I think the thing that we can do is to step in when the health systems acknowledge and recognize that there's a problem, that there is a dispute or disagreement, or not necessarily a conflict, but that the interests or objectives are not entirely aligned when they can acknowledge that call on a neutral to come in, to step in and develop with their collaboration, a structure and process to resolve those disputes as quickly and efficiently as possible. I wanted to recommend to our listeners a recent article actually just published in JAMS ADR Insights on December 8th, authored by Richard Burke, who is a JAMS vice president and an executive director of the JAMS Institute. Where Rich sets out sort of in not great detail as Adrienne I've talked about and not the same focus, but what a mediator or arbitrator can do to help structure a process to tackle these disputes.

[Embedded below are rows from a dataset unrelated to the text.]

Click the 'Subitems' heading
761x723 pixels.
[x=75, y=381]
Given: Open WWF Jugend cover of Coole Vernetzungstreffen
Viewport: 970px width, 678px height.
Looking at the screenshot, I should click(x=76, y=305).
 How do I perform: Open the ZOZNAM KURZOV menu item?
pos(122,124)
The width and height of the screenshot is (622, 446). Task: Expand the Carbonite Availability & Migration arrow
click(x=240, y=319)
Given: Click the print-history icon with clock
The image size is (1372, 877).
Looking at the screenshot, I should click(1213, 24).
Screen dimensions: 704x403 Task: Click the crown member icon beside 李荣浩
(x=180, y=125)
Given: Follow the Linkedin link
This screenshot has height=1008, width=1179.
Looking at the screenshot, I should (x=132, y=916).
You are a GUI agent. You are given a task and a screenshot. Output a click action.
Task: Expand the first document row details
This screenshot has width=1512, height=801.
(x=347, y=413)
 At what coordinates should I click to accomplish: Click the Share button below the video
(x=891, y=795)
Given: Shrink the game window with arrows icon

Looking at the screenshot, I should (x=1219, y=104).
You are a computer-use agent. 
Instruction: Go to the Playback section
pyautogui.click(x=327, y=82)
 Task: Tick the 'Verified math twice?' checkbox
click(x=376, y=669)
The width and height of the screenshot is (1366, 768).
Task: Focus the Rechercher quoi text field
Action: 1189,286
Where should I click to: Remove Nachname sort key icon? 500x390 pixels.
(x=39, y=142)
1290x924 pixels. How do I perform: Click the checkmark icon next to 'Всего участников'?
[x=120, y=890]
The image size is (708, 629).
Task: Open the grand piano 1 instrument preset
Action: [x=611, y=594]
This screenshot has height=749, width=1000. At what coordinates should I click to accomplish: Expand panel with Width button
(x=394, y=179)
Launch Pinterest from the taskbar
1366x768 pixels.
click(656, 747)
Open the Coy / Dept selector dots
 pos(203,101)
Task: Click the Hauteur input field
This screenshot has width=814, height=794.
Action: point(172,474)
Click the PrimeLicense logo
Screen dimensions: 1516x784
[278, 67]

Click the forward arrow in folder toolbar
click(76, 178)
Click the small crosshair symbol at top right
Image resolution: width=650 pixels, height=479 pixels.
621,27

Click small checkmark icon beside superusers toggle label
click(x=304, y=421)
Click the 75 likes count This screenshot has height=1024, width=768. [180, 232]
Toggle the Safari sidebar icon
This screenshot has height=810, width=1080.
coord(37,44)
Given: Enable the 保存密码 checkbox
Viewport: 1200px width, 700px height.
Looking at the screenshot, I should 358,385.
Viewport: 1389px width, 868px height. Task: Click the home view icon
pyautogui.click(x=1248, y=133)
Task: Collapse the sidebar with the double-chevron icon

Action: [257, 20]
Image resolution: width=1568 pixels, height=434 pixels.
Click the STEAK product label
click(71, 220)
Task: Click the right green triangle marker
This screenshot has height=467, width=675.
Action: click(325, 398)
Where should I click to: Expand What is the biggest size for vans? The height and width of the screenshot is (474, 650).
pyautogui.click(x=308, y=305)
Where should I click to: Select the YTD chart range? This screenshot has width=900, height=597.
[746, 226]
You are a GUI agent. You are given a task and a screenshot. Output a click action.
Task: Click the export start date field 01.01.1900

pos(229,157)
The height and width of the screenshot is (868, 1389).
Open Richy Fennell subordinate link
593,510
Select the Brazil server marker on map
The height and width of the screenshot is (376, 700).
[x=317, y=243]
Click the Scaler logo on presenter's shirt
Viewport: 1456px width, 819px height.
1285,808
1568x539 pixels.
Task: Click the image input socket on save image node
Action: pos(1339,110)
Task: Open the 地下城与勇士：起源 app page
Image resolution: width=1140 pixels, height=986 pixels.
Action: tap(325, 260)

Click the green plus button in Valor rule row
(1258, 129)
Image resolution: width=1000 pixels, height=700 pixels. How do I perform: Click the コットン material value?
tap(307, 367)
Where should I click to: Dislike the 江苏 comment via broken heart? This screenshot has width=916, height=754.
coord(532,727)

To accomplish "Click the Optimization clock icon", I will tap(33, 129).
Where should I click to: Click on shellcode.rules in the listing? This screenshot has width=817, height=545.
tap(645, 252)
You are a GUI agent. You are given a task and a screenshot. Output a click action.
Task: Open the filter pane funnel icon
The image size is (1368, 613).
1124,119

[00:17:13] Moderator: Adrienne, do you agree that structuring disputes is where neutrals can really have an impact?
[00:17:17] Adrienne Publicover: I think that is absolutely one impact they can have. I think that neutrals can also be used to help strengthen relationships between the hospital systems and the payors. Certainly, through the mediation process, I've been involved in contract negotiations and helping parties see the limitations with their contracts, the ambiguities in the contracts and see where contracts can be improved.
So, I think that the neutrals can play several different roles.
[00:17:49] Moderator: So looking forward, what do you expect to see in this space?
[00:17:52] Adrienne Publicover: Virtual ADR has created a paradigm for the plans and the payers to more efficiently and economically resolve their disputes, which might mean less settlements and more arbitrations.
But I do notice that, even for years to come, no one seems to be in a rush to return to a live arbitration setting. Maybe there'll be hybrid, but virtual will definitely at least play a part in the resolution of some of those disputes.
[00:18:27] Chris Keele: I think that in 2022, we are going to see hopefully the pandemic subside and life, including health care, begin to level out for lack of a better term.
Having said that, I think we're going to see the same issues that we've identified before, internally, employment and staffing. Those issues are going to remain. I think we're going to see health systems suffer the consequences of staffing shortages. I think vaccine mandates are going to continue to be an urgent and pervasive topic internally.
I think that, again, telehealth, telemedicine and the provision of health care services through that mode is here to stay and we're going to see systems deal with the issues that arise out of increased use of telemedicine, including data breach issues and data security issues, who controls and who is responsible, for what part of telemedicine internally, including delivery of health care services, as opposed to maintaining and implementing the technology behind telehealth. I think it's also going to continue to affect the issue of provider compensation.
[00:19:57] Moderator: We'll definitely keep our eye out. I want to thank you, Chris and Adrienne. Thank you so much for a great conversation. I really appreciate it.
[00:20:04] Chris Keele: It’s been a pleasure. Thank you.
[00:20:06] Adrienne Publicover: Thank you very much.
[00:20:08] Moderator: You've been listening to a podcast from JAMS, the world's largest private alternative dispute resolution provider. Our guests have been Adrienne Publicover and Chris Keele.